I could not find any evidence that any leader of any involved organization assumed any responsibility for anything that went wrong during this fiasco. It reminded me of stories that when adolescents are caught by the US police, they often blame their offense on "some dude," otherwise not identified.
This case is an amazing example of global health care dysfunction. Each organization listed above, of course, bears some but not all responsibility. Although the leaders of these organizations are supposedly chosen because of their ability and willingness to take responsibility (and the leaders of the US corporations are paid very handsomely supposedly for taking such responsibility), all they have done so far is try to avoid responsibility, and blame "some dude" for the problems.

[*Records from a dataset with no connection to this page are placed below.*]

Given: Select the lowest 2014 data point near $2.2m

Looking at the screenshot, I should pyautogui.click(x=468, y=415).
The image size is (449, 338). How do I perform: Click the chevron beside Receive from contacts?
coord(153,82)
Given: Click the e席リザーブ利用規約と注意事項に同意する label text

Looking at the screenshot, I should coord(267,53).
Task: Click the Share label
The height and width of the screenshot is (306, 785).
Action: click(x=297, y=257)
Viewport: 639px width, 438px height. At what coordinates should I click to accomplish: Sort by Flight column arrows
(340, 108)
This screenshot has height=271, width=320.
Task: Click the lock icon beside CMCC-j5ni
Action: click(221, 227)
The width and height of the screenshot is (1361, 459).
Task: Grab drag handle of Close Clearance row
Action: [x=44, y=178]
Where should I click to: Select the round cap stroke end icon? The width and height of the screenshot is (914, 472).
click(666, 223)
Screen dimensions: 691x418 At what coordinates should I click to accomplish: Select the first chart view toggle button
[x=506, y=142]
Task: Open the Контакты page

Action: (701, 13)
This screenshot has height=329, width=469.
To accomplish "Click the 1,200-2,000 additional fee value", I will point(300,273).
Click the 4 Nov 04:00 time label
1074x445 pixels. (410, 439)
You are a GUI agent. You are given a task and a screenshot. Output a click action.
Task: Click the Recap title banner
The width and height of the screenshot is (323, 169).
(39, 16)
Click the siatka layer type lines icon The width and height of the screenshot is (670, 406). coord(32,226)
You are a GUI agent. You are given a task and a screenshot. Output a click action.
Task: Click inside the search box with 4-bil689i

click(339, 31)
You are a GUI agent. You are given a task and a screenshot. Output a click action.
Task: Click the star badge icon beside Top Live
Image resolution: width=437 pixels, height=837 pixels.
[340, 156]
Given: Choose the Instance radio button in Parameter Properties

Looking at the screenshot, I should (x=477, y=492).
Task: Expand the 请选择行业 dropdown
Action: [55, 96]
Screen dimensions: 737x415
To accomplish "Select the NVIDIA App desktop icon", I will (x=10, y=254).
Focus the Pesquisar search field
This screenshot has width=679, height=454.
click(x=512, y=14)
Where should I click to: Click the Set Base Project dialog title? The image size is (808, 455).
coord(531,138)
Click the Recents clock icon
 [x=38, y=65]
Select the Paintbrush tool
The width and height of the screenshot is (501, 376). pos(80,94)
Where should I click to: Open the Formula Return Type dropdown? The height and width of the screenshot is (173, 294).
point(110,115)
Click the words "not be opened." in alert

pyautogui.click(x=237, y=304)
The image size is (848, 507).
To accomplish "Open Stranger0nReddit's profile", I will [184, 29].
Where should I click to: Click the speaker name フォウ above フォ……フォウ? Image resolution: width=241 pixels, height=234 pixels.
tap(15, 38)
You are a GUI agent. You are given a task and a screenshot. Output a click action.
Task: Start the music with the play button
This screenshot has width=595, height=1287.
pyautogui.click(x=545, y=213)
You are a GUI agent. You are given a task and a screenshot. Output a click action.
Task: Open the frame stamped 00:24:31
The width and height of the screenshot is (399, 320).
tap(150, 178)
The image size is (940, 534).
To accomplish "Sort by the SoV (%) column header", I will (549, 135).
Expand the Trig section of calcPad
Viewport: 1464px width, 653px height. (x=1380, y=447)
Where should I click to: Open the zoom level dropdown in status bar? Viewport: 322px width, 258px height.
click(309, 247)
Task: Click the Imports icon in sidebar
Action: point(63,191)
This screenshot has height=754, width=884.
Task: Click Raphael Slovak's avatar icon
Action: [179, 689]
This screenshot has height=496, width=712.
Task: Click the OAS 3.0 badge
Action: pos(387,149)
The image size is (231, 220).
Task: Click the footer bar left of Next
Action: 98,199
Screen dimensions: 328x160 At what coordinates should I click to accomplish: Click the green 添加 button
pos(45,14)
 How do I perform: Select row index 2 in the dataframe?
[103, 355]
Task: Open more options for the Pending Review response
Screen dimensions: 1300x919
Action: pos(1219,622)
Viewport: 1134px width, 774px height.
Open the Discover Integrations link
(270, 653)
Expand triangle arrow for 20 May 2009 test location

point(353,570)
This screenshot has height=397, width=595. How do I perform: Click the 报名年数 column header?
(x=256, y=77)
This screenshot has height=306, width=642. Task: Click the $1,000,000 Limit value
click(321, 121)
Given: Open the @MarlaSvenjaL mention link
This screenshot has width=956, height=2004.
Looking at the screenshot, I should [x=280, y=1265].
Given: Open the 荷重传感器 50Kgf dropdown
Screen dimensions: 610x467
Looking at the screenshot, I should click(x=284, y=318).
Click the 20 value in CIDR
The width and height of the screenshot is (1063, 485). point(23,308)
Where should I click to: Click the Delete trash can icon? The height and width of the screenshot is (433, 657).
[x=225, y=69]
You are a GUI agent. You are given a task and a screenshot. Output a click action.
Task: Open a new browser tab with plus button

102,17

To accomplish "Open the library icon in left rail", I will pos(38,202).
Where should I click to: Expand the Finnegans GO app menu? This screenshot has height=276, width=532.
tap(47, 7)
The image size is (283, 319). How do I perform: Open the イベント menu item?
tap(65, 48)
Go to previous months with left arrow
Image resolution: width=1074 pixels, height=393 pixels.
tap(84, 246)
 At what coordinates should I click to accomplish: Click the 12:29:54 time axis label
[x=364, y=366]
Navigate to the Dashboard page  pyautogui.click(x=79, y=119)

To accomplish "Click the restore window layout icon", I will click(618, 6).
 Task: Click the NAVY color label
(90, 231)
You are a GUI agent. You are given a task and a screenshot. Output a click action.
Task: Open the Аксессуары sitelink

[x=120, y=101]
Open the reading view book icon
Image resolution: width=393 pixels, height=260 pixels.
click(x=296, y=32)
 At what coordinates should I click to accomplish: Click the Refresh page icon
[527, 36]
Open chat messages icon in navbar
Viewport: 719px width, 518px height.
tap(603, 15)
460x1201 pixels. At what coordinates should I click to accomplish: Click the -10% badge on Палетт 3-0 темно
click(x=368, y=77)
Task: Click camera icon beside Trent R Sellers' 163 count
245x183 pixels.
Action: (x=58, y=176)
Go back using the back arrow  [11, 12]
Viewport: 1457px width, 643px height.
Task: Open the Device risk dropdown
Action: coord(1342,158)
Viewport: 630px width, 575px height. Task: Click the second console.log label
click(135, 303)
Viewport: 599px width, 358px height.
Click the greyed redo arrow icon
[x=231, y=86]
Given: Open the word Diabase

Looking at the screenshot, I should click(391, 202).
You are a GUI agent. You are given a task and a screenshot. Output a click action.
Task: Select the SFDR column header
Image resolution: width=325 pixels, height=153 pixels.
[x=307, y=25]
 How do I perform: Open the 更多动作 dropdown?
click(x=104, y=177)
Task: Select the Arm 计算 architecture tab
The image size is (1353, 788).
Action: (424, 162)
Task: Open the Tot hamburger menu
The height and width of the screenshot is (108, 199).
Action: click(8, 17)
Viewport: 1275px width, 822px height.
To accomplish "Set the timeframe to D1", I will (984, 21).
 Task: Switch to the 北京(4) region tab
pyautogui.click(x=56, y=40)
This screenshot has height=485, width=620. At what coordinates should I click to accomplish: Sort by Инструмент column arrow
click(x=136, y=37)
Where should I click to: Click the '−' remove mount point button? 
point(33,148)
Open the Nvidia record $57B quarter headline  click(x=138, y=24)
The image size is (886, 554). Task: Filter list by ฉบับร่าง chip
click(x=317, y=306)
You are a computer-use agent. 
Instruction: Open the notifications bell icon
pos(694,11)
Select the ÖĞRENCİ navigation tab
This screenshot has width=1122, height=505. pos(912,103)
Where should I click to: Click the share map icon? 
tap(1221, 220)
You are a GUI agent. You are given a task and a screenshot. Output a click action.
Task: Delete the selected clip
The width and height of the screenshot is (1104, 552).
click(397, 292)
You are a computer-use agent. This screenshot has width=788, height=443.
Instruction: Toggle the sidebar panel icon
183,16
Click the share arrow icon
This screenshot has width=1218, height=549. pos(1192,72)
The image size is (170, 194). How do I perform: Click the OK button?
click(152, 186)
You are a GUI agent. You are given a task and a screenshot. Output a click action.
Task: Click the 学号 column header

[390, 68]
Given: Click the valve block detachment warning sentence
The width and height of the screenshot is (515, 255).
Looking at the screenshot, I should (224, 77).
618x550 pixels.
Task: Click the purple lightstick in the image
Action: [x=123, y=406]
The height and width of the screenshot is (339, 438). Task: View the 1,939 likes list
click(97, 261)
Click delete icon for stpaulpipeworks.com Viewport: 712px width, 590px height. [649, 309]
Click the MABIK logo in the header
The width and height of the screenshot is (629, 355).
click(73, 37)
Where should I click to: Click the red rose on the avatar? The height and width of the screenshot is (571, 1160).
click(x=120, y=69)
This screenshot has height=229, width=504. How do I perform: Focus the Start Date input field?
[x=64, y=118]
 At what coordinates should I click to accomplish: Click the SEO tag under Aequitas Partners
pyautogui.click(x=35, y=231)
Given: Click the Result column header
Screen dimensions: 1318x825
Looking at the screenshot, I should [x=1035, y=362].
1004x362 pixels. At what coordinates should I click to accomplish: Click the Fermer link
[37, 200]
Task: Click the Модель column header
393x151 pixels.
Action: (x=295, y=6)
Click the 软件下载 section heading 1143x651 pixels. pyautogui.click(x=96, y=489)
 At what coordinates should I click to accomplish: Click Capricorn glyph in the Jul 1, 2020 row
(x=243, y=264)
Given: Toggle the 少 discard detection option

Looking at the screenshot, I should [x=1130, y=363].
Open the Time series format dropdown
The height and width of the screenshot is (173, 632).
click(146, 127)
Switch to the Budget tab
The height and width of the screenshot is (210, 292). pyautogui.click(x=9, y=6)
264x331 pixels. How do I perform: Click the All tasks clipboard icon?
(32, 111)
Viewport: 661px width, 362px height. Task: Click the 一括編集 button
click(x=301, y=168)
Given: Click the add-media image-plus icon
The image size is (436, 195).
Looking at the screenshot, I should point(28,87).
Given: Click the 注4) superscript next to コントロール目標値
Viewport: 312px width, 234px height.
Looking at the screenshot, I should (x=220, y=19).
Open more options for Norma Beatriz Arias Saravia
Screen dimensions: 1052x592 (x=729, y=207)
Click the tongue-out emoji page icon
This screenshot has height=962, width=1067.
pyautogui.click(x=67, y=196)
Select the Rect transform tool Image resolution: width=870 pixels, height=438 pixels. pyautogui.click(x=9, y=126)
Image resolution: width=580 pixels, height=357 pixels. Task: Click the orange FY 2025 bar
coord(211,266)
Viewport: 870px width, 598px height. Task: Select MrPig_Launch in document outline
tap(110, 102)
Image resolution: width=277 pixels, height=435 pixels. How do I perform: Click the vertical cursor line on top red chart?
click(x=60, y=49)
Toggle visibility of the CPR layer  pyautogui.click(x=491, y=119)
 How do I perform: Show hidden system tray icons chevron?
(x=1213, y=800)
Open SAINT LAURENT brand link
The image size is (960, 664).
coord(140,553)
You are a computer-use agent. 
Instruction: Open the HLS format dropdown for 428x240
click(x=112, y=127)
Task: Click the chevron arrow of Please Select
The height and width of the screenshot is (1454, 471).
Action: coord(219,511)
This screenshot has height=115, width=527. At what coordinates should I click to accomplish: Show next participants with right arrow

And this goes on in an era where physicians are constantly badgered about how they must be responsible, be accountable, and be paid for their "performance."
When we get some adult leadership of health care organizations who are willing to take responsibility and be accountable for their organizations' actions, maybe we will have a more functional health care system. Such leaders might find out that bearing responsibility and being accountable would involve putting patients before profits, or ego. (I also bet adult leaders with more secure egos might be willing to work for less than the millions a year now required by the "imperial CEOs" of US health care corporations.)
Finally, as a reminder of the consequences of the current dysfunction, the death toll for the case of the contaminated heparin is now estimated to be 81.(4)
1. Japsen B. FDA: heparin supplier's Chinese factory 'unsuitable.' Chicago Tribune, April 21, 2008. Link here.
2. FDA. Letter to Dr Yan Wang, General Manager, Changhzhou SPL Company, Ltd. April 21, 2008. Link here.
3. Favole JA, Boles C. Lawmakers seek heparin answers from FDA and Baxter officials. Wall Street Journal, April 29, 2008. Link here.
4. Harris G. Heparin contamination may have been deliberate, F.D.A. says. New York Times, April 30, 2008. Link here.
5. Kaufman M. New data link heparin deaths to Chinese batches, FDA says. Washington Post, April 22, 2008. Link here.
6. LaMotta L. Heparin: the plot thickens. Forbes, April 29, 2008. Link here.
7. Japsen B, Greising D. Baxter CEO tells congress heparin tampering was deliberate. Chicago Tribune, April 29, 2008. Link here.